To understand what exactly was happening, I had put a 5 second delay into the 2nd, and the result surprised me a bit.
Here's the code:
import subprocess
print "1st starting."
app = subprocess.Popen("name", shell=True, stdin=subprocess.PIPE, stdout=subprocess.PIPE) #<--- B
print "Writing something to app's STDIN..."
app.stdin.write(some_text)
print "Reading something from my STDIN..." #<--- A
result = app.stdout.read()
print "Result:"
print result
And for the 2nd one:
import time
print "app invoked."
print "Waiting for text from STDIN..."
text = raw_input()
#process(text)
time.sleep(5)
print "magic"
When I ran this code, it paused at point A, as that was the last console output.
After 5 seconds, the "Result:\n" line would be outputted, and everything the 2nd program had printed would show up in the console.
Why did the 1st program pause when reading the stdout of the 2nd one? Does it have to wait for its child to terminate before reading its output? How can this be changed so I can pass messages between programs?
I'm running Debian Linux 7.0.
The answer lies not in any magic related to the subprocess module, but in the typical behaviour of the read() method on Python objects.
If you run this:
import subprocess
p = subprocess.Popen(['ls'], stdout=subprocess.PIPE)
help(p.stdout.read)
You'll see this:
read(...)
read([size]) -> read at most size bytes, returned as a string.
If the size argument is negative or omitted, read until EOF is reached.
Notice that when in non-blocking mode, less data than what was requested
may be returned, even if no size parameter was given.
(END)
The same thing applies to all file-like objects. It's very simple: calling read() with no argument consumes the buffer until it encounters an error (usually EOF).
EOF is not sent until either:
the subprocess calls sys.stdout.close(), or
the subprocess exits and the Python runtime and/or OS kernel clean up its file descriptors
Beware that os.read has different behaviour - much more like typical buffered I/O in C. The built-in Python help function is useless, but if you're on any UNIXy system you should be able to run man 3 read; the Python behaviour more or less matches what's there.
A word of warning
The program above is fine, but patterns like that sometimes lead to a deadlock. The docs for the subprocess module warns about this where Popen.wait() is documented:
Warning
This will deadlock when using stdout=PIPE and/or stderr=PIPE and the child process generates enough output to a pipe such that it blocks waiting for the OS pipe buffer to accept more data. Use communicate() to avoid that.

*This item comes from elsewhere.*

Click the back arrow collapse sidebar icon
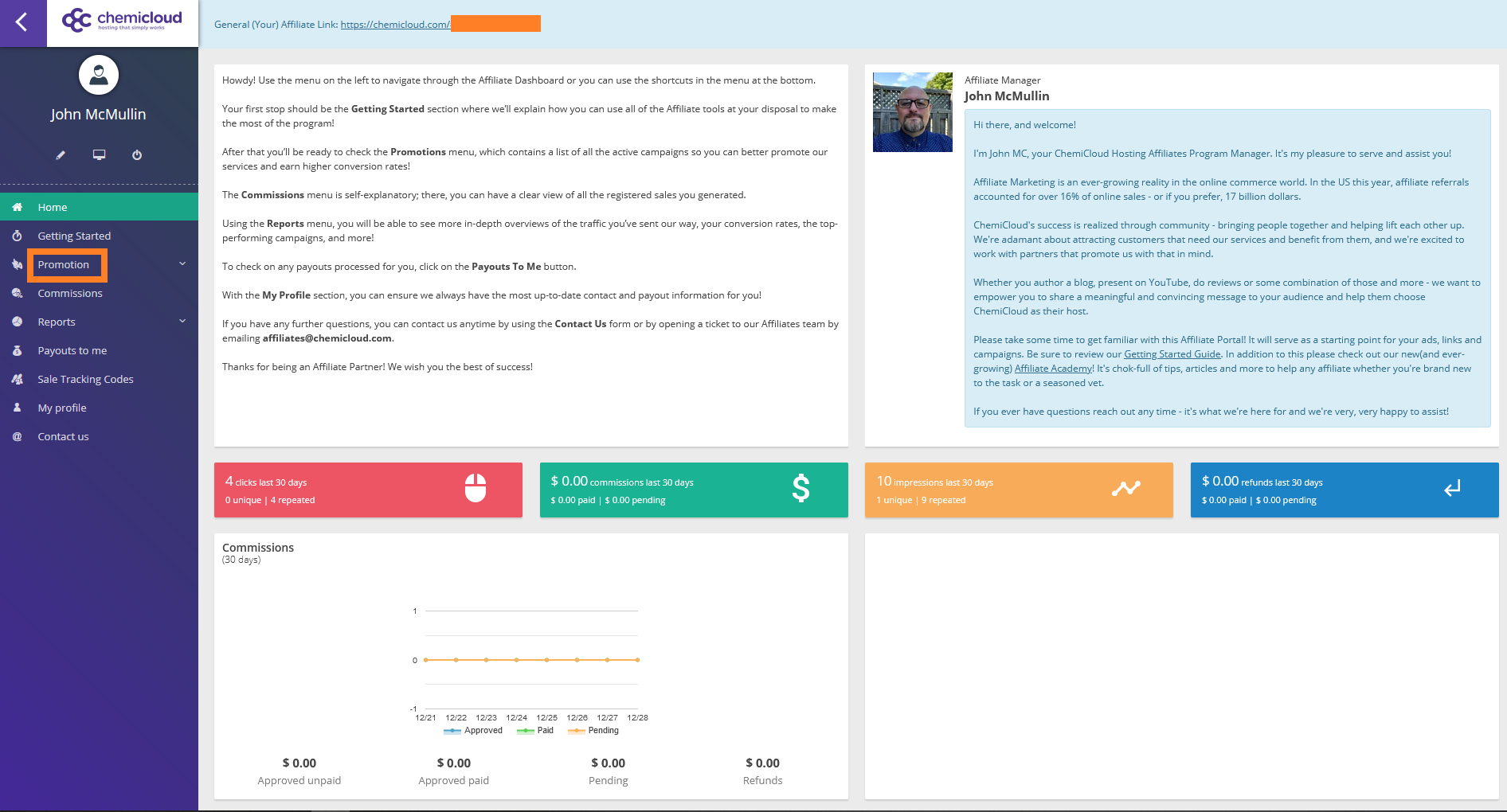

It's possible to get in a similar situation if you're not careful during two-way communication with a subprocess, depending on what the subprocess is doing.
edit:
By the way, this page covers the behaviour of pipes with EOF:
If all file descriptors referring to the write end of a pipe have been
closed, then an attempt to read(2) from the pipe will see end-of-file
(read(2) will return 0).
edit 2:
As Lennart mentined above, if you want truly two-way communication that goes beyond write-once read-once, you'll also need to beware of buffering. If you read this you'll get some idea of it, but you should be aware that this is how buffered IO almost always works in UNIX-based systems - it's not a Python quirk. Run man stdio.h for more information.
You are asking program 1 to read input from program 2. And you are pausing program two for five seconds before it outputs anything. Obviously program 1 then needs to wait those five seconds. So what happens is perfectly expected.
Does it have to wait for its child to terminate before reading its output?
To some extent, yes, because input and output is buffered, so it's possible that even if you move the delay to after you print something the same will happen.
raw_input() will wait for a linefeed, in any case.